Objectives: Motivation of this study is to check the sensitivity of dosimetric tool gamma with 2D detector array combination when unexpected errors occur while transferring intensity-modulated radiation therapy treatment plans from planning system to treatment unit.

Methods: This study consists of 17 head and neck cancer patient's treatment plans. Nine types of verification plans are created for all 17 clinically approved treatment plans by consecutively deleting different segments (up to eight) one by one from each field of the plan. Decrement factor (χ) is introduced in our study which illustrated the degree of decay of gamma passing rate when intentional errors are introduced. We analyzed the data by two different methods-one without selecting the region of interest (ROI) in dose distributions and the other by selecting the region of interest.

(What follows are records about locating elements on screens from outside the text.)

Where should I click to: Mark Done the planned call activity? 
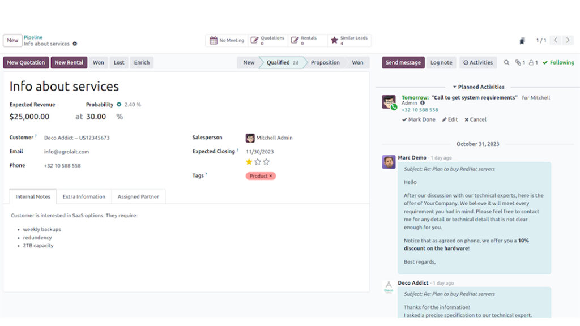pyautogui.click(x=419, y=119)
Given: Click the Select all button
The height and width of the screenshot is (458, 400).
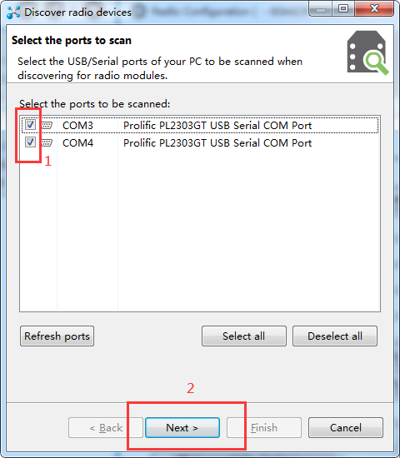Looking at the screenshot, I should coord(244,336).
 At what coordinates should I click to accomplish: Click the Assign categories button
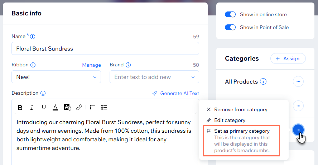coord(288,58)
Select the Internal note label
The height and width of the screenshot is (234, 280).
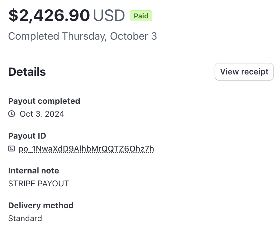[34, 171]
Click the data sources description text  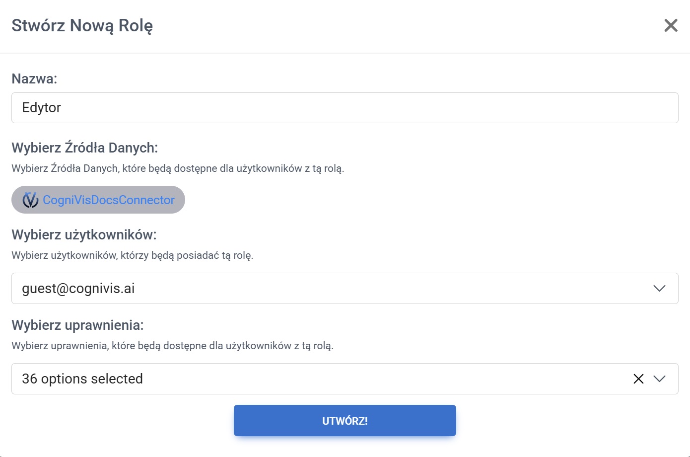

Results: By linear regression, the absolute value of slopes is 0.025, 0.024 and 0.015 without ROI and 0.030, 0.027 and 0.015 with ROI for 2%/2 mm, 3%/3 mm and 5%/5 mm criteria, respectively. The higher absolute value of the fitted slope indicates the higher sensitivity of this method to identify erroneous plan in treatment unit. The threshold value for 2%/2 mm equivalent to 95% passing criteria in 3%/3 mm used in clinical practice is obtained as 83.44%.

Conclusions: The 2D detector array with dosimetric tool gamma is less sensitive in detecting errors when unprecedented errors of segment deletion occur within the treatment plans.